§ Request:
Return unchanged the lines from the one containing "will [x=47, y=98]." to the end of the entries, both ends included.

§ Data in this exercise:

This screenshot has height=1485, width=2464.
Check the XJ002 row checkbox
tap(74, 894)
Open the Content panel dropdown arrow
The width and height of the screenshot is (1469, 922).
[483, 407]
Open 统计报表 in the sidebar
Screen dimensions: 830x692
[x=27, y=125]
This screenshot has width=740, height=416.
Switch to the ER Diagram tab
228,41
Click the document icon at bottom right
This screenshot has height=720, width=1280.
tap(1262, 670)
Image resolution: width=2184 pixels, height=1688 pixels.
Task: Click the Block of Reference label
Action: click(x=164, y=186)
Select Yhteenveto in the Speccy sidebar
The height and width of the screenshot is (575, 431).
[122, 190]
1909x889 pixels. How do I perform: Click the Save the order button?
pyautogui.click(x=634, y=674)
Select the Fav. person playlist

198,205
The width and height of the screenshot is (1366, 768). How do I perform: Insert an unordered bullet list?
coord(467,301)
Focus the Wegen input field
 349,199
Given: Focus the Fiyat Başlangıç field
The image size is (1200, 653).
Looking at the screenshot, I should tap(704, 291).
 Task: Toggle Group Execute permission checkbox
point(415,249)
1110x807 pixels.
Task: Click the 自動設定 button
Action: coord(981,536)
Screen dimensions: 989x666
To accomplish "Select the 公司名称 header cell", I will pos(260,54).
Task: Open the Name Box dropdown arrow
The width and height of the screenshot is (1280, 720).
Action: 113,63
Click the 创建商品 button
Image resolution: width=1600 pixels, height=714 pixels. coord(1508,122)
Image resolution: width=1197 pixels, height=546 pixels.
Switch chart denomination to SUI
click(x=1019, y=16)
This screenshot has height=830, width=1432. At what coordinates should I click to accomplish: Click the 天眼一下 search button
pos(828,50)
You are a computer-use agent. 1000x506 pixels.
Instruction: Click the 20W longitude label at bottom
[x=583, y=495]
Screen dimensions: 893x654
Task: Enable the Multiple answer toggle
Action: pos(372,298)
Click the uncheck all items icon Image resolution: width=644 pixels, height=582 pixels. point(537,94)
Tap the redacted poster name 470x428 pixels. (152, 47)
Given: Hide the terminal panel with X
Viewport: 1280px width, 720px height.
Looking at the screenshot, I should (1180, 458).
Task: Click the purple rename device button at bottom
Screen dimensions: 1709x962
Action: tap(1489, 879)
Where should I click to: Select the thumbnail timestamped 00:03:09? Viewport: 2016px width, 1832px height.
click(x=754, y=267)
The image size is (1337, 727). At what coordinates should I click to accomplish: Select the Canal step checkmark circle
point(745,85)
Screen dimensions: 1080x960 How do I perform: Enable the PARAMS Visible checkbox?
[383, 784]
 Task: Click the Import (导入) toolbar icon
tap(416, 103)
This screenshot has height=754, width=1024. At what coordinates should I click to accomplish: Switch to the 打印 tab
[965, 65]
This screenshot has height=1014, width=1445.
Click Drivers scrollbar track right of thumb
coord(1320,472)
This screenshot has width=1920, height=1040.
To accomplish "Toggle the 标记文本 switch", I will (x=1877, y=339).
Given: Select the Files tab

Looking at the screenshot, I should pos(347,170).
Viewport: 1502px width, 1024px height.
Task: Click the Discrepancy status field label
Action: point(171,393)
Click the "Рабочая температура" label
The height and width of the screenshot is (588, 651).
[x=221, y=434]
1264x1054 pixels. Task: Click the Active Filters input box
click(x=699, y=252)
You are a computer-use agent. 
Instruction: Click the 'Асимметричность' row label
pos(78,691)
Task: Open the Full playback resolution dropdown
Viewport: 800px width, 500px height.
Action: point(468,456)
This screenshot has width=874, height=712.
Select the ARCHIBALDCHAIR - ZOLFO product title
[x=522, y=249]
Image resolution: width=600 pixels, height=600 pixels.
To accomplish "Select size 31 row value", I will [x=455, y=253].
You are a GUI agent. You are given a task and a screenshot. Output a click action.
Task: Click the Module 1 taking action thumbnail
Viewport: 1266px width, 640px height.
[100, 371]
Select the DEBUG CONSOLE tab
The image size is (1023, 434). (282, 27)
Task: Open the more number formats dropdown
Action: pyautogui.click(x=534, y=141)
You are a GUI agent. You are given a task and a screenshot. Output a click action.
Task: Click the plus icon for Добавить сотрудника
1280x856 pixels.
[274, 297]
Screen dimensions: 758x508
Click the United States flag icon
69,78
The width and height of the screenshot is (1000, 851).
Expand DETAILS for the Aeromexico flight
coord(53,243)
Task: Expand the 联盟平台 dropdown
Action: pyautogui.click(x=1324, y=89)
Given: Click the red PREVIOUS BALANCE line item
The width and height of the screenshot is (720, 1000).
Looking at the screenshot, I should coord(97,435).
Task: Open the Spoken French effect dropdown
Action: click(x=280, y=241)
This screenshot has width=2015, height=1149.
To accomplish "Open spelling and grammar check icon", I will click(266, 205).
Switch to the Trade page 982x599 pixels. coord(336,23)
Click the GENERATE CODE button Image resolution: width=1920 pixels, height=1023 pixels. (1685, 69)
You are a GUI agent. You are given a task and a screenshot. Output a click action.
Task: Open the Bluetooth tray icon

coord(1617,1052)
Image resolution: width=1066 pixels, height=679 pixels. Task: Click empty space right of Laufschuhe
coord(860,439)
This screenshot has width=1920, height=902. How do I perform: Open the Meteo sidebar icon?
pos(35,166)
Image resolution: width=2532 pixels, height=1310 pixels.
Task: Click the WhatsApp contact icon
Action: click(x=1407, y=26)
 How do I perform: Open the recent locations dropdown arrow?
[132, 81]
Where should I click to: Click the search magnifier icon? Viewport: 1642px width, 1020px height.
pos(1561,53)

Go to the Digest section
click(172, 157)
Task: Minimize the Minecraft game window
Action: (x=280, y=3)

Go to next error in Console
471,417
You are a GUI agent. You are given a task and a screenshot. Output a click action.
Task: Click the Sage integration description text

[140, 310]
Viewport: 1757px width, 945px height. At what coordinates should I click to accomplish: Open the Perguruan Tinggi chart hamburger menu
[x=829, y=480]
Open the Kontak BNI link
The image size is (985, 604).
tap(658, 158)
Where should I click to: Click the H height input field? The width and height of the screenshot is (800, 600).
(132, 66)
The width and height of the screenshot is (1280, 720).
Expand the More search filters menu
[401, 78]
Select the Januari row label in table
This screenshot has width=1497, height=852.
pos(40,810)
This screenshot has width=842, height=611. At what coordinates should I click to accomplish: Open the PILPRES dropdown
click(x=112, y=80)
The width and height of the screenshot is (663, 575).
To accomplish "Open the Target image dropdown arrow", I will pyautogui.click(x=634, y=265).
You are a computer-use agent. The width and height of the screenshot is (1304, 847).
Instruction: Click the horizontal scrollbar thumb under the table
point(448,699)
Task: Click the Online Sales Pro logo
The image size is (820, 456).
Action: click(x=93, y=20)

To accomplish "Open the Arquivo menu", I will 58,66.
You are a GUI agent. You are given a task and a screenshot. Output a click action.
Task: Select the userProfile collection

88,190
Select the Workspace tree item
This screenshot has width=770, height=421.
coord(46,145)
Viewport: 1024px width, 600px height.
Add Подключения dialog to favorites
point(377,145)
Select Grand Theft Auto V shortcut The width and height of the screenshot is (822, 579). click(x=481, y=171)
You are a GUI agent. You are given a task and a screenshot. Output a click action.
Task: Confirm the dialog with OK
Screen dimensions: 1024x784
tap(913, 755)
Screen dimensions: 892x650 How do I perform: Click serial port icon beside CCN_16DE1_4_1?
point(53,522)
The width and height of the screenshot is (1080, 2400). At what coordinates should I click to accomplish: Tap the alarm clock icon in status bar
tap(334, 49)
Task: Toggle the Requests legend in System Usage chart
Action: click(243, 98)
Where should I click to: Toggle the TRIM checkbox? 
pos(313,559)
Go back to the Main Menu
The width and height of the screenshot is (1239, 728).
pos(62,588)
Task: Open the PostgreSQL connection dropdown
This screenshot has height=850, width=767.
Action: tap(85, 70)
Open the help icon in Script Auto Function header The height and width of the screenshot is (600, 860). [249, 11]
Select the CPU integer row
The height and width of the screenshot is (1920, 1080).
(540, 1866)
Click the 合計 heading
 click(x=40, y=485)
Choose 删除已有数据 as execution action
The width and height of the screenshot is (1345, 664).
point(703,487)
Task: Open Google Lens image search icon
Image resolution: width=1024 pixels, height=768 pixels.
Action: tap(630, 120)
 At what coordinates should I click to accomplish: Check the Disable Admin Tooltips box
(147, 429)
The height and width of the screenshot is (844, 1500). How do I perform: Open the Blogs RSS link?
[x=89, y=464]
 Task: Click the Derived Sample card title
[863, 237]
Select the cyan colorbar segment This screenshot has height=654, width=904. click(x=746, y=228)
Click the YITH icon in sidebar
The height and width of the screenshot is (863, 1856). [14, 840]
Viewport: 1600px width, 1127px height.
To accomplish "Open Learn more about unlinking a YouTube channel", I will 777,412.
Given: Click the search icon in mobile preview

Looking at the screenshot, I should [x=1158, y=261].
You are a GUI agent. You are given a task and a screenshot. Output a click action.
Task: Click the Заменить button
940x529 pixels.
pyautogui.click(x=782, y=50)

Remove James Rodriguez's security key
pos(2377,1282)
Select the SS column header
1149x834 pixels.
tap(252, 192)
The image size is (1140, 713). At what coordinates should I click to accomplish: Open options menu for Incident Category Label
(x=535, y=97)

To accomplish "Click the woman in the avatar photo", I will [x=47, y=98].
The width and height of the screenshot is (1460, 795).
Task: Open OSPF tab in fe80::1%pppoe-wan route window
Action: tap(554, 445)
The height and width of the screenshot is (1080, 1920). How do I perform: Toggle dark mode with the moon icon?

§ Completed task:
To accomplish "Click the woman in the avatar photo", I will [x=47, y=98].
The width and height of the screenshot is (1460, 795).
Task: Open OSPF tab in fe80::1%pppoe-wan route window
Action: tap(554, 445)
The height and width of the screenshot is (1080, 1920). How do I perform: Toggle dark mode with the moon icon?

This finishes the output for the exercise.